The Panthers sunk their way to the the draft lottery with Tim Thomas, Scott Clemmensen, Jacob Markstrom and Dan Ellis in goal for most of last season. Luongo arrived in March after the long-anticipated trade was consummated with the Vancouver Canucks. He was back in South Florida, away from the circus. He was in his happy place.

So has that happiness been the driving force behind Luongo’s All-Star calibre play?

“I don’t know. It’s tough to say,” he said. “I think there’s a lot of it that plays into it. Maybe that’s a little bit of it. Nothing wrong with Vancouver, I had gone to the point with all that had happened.

“Like I said many times, I needed a fresh start. Just start with a blank page and not have to worry about anything else. I think it has a little bit to do with it. There’s more than that. There’s a lot of factors that factor into that.”

The contract (The one that "sucks," remember?). The emergence of Cory Schneider. The inevitability that he would be traded. But Luongo found that while he was hoping for a resolution, what was going on around him didn't serve as a distraction on the ice.

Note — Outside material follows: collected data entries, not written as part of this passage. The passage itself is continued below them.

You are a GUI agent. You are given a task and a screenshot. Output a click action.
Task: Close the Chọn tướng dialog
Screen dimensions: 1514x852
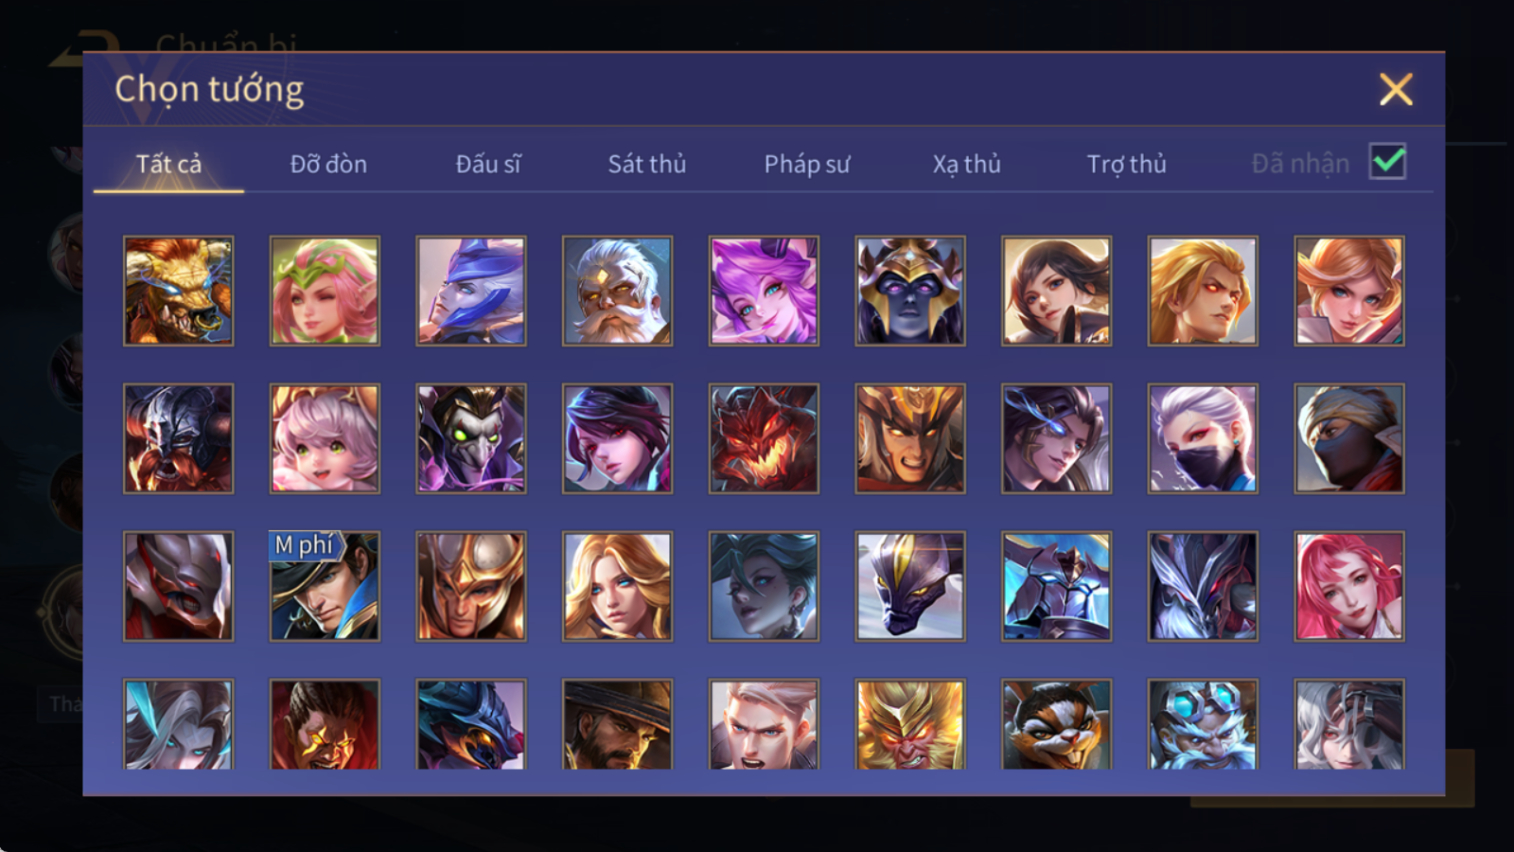(1396, 89)
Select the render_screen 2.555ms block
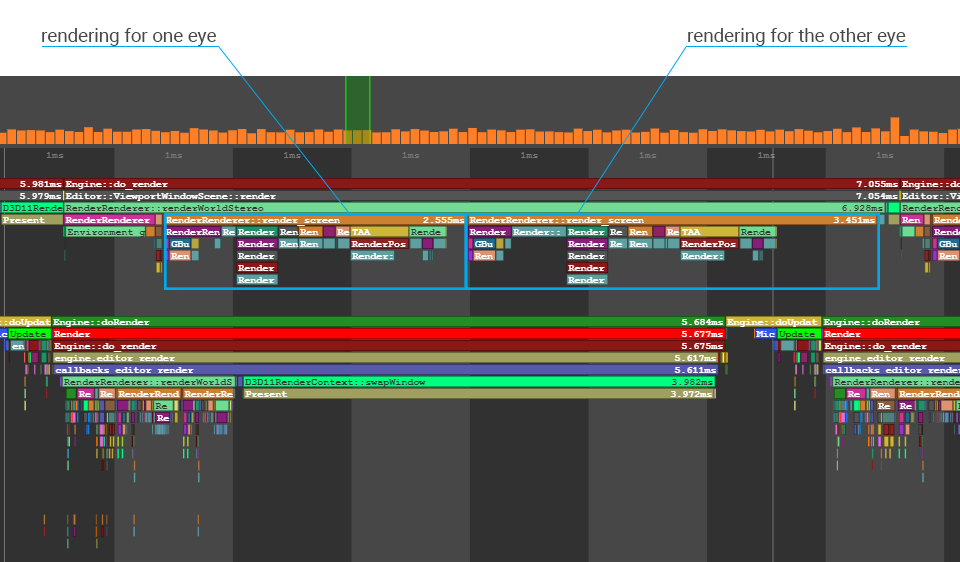This screenshot has height=562, width=960. 314,220
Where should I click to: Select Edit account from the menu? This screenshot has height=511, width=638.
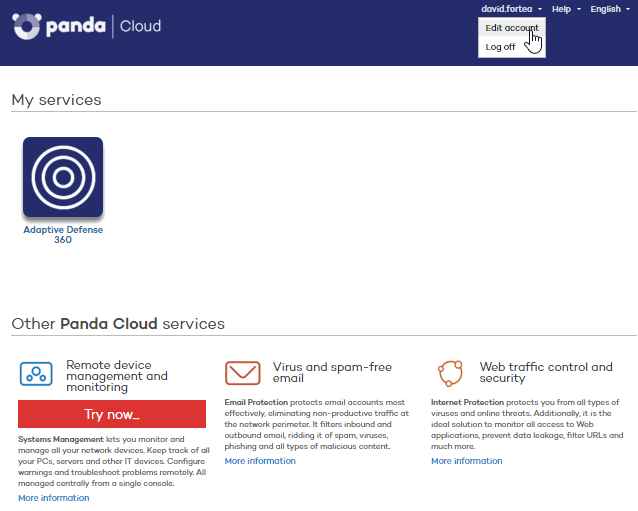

“The toughest times is where I found I had the easiest time dealing with it for some reason,” he said. “It just took me a while to know how to handle that kind of stuff and unfortunately maybe it was a little bit too late when I did realize how to do it. You know, it’s life, and things happen for a reason. You just try to just learn from your experience.”

Now in Florida, Luongo’s happy, away from a situation where the pressure to win loomed large. Had the Canucks won the Stanley Cup in 2011, who knows how this story would have played out. After he didn't start the 2014 Heritage Classic, that chapter of his hockey career swiftly came to an end and he was dealt to the Panthers three days later.

But to Luongo, the pressure to win is the same in Florida as it was in Vancouver, only because it’s internal, not external.

“The pressure doesn’t come from outside, it comes from within,” he said. “We’ve just lost four in a row and I’m as mad as I would be if I would be anywhere else.

“To me, winning is where the pressure comes from. It doesn’t matter what market you’re in.”